1.      Dari 20 responden, sebanyak 16 responden menyatakan keikhlasan   untuk memaafkan orang lain, dengan alasan :
a.   Memaafkan merupakan prilaku atau sikap yang mulia.
b.   Memaafkan merupakan salah satu upaya untuk mempertahankan hubungan kebaikan dengan orang lain.
c.   Allah SWT sebahai pencipta senantiasa memaafkan hamba-hambanya, jadi hal yang aneh bila hamba Allah tidak pernah memaafkan orang lain.
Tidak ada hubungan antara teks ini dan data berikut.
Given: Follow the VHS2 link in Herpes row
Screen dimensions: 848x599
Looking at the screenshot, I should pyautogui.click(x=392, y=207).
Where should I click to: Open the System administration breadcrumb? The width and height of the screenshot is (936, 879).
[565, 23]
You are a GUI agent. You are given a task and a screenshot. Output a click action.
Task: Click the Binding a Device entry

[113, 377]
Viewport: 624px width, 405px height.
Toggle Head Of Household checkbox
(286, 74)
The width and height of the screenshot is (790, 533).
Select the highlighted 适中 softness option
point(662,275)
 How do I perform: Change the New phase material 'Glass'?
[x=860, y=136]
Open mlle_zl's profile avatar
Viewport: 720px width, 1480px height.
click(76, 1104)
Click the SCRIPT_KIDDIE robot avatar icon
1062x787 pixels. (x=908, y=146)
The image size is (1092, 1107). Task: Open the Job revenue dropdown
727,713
2.      Sebanyak 4 responden atau 20% menyatakan belum sepenuhnya dapat memaafkan orang lain, dengan alasan :
a. Setiap individu memiliki harga diri, dan orang lain harus menghormati diri kita.
b. Untuk apa memberi maaf pada orang yang tidak berbuat baik pada kita

Berbagai ide dan gagasan mengenai hal - hal yang dapat dilakukan oleh guru di sekolah untuk membentuk sifat pemaaf pada diri siswa dapat dilakukan melaui keteladanan guru, motivasi didalam kelas pada saat pembelajaran berlangsung, atau melalui penugasan – penugasan khusus yang harus dilakukan diluar kelas/sekolah. Upaya tersebut dilakukan untuk membentuk karakter pada diri siswa, dimana pembentukan karakter pada diri seseorang harus dibentuk sejak dini, baik di rumah maupun di sekolah. Jika anak hanya dibekali dengan pengetahuan koqnitif saja tanpa diimbangi dengan pembentukan sikap yang baik, maka akan dapat melahirkan generasi – generasi yang memiliki intelektual yang tinggi tetapi tidak bermoral/berakhlak. (John Wiley  dan Sons).
Ungkapan menurut Jonh Wiley dan Sons tersebut  telah diimplementasikan di SMA Negeri 2 Kota Serang, khususnya pada mata pelajaran geografi yaitu melalui keteladanan guru dikelas. Ketika proses pembelajaran berlangsung, guru sering menghadapi siswa – siswi di kelas yang selalu berprilaku tidak menyenangkan seperti: siswa yang senang berceloteh pada saat guru menjelaskan, siswa yang sering terlambat dalam mengumpulkan tugas, bahkan ada sebagian siswa yang masih berada di kantin pada saat jam pelajaran sudah dimulai. Situasi tersebut sangat memancing kemarahan kita, tetapi kita harus dapat bersikap bijak dan dapat menahan amarah serta memberikan arahan dengan kata – kata yang baik sehingga dapat dimengerti oleh siswa, dan yang terpenting adalah siswa tidak akan mengulangi perbuatanya kembali, bahkan mereka harus sportif menyampaikan kata – kata maaf baik melalui pernyataan lisan atau pernyataan tertulis yang ditandatangani oleh orang tuanya.
Kegiatan Belajar


Selain melalui ketauladanan seperti contoh di atas, kita juga dapat membentuk sifat pemaaf pada saat proses belajar mengajar di kelas, seperti penugasan mata pelajaran geografi  untuk menyusun makalah secara kelompok yang membahas pokok bahasan “Lingkungan Hidup”. Pada saat salah satu kelompok sedang mempresentasikan topik mengenai ”pemukiman kumuh”, dan memaparkan berbagai fenomena yang terjadi di sekitar tempat tinggalnya, kelompok lain memberikan kritikan dan pendapat yang berbeda, ketika itu ada kelompok tertentu yang mengolok – olok salah satu siswa yang tinggal dilingkungan kumuh yaitu di daerah sekitar Pasar Rau, kemudian terjadi perdebatan dan saling menyampaikan ungkapan kata yang tidak baik. Melihat kondisi tersebut, maka setelah diskusi berakhir guru memberikan arahan pada siswa agar siswa yang telibat dalam perdebatan tersebut tidak menyimpan dendam, kemudian memiliki keinginan membalas ketika kelompok yang lain berdiskusi. Mereka disarankan untuk langsung saling bermaafan ketika itu juga.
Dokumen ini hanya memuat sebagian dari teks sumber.